All wonderful future SaaS businesses are data co-ops.
The number one missed option of each of the huge incumbent SaaS businesses is they're not data co-ops.
What's a data co-op?
A data co-op is a service that utilizes first-party customer information to make a product which benefits all customers. That means whenever the product signs up a new client, the item gets better for many current clients.
A CRM statistics co-op -- a brand new Sales-force competitor
One of the problems with a CRM is keeping your contact info updated. Contact information goes stale. And frequently you only have partial contact info anyhow. A CRM which has a data co-op component would automatically keep all the contacts on your CRM updated utilizing the information from all the other customers. Essentially every customer helps every other client.
This is hard to do, however, Salesforce.com could do so. However, they'd first have to alter the terminology in all their existing agreements (now they expressly say they won't use any of their customer's information). So it is unlikely Sales-force is going to be able to ever create a data co-op which gives a chance for a new entrant to attack the incumbent.
Gmail: A spam data co-op
B2C businesses have been utilizing data co-ops forever. Facebook is a data co-op itself (the more people who join Facebook, the longer you gain).

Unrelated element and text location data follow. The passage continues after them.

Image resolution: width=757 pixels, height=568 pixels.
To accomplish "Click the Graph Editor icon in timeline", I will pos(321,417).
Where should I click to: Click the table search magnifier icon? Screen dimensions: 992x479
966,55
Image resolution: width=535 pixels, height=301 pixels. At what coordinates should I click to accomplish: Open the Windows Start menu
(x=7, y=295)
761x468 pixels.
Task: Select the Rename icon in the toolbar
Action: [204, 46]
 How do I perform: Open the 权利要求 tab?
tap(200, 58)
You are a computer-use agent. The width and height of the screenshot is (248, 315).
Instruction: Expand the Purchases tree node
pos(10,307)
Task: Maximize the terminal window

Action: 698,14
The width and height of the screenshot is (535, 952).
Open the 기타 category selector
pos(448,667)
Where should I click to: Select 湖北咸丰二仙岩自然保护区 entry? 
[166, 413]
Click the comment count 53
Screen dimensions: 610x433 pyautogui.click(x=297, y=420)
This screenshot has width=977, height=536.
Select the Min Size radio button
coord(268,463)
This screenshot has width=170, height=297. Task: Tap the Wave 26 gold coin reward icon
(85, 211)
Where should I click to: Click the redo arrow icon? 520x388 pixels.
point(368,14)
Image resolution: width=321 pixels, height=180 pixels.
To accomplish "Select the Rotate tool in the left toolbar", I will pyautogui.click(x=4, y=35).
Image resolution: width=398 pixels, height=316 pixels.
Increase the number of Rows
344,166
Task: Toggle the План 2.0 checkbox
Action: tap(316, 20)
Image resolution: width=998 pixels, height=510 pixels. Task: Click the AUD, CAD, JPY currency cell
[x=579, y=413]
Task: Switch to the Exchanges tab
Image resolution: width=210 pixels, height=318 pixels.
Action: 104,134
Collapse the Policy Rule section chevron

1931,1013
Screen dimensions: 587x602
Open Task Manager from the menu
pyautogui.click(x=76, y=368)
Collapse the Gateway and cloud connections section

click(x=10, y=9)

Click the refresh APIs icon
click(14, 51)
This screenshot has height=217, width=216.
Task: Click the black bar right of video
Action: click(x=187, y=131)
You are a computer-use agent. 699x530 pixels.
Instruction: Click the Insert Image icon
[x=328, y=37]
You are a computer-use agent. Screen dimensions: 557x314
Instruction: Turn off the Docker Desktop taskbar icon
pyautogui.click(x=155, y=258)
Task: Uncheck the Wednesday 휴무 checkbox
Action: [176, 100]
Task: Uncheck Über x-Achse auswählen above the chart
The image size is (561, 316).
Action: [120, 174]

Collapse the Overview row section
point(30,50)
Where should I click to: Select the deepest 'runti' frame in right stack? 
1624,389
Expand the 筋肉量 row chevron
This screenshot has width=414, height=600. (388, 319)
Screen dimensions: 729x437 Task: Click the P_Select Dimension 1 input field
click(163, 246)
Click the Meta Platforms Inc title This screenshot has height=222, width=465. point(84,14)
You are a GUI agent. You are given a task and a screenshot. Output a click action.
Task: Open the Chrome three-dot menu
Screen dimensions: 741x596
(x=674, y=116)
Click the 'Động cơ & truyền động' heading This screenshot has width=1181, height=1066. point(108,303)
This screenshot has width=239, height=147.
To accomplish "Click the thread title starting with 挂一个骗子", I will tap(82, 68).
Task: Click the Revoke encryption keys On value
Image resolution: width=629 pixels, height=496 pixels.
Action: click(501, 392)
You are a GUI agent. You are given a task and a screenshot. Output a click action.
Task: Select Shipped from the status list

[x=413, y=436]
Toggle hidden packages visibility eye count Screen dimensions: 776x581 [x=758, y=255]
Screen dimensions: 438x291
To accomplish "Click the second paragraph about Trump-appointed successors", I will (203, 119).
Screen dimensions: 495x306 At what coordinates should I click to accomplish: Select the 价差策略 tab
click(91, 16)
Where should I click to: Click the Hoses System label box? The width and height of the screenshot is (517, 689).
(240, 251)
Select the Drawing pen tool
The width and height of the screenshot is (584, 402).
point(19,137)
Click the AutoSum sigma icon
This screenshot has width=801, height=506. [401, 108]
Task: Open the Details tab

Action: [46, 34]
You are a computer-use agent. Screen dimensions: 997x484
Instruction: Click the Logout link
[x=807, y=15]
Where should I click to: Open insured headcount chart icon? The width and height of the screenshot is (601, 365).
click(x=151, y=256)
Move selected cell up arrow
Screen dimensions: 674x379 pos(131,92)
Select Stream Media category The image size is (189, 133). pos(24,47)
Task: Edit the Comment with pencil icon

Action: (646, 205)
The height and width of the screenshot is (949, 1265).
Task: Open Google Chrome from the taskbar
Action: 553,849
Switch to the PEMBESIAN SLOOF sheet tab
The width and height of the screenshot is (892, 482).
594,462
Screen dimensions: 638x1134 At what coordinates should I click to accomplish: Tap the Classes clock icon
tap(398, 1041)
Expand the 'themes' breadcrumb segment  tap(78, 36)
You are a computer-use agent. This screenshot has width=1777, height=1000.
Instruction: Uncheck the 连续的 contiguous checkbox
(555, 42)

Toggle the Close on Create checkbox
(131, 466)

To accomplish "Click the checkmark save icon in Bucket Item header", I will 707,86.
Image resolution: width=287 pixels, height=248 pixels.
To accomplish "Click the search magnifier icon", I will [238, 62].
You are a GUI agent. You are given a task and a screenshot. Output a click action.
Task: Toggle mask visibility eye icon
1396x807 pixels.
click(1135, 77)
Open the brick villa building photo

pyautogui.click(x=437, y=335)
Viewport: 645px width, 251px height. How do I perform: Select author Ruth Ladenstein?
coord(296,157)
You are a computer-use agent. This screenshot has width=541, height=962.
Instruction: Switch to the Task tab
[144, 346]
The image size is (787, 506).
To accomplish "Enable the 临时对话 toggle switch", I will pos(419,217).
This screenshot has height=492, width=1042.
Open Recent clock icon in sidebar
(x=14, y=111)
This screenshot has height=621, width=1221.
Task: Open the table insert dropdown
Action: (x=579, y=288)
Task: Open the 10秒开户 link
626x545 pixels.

However, not all B2C companies are evident data co-ops. Gmail has a superb data co-op attribute: spam filtering. Every user gains from the activities of all the other users... which is the reason Gmail is good at fighting spam.
Intercom is pictured as a data co-op
Intercom is a good product. They can see exactly the same user across several websites and have the potential to create that consumer's experience better everywhere. However, to the best of the knowledge, they've ensured they will not use data from a single website to inform an activity in a different site. That gives an extremely wide chance for a new player to strike the incumbent Intercom.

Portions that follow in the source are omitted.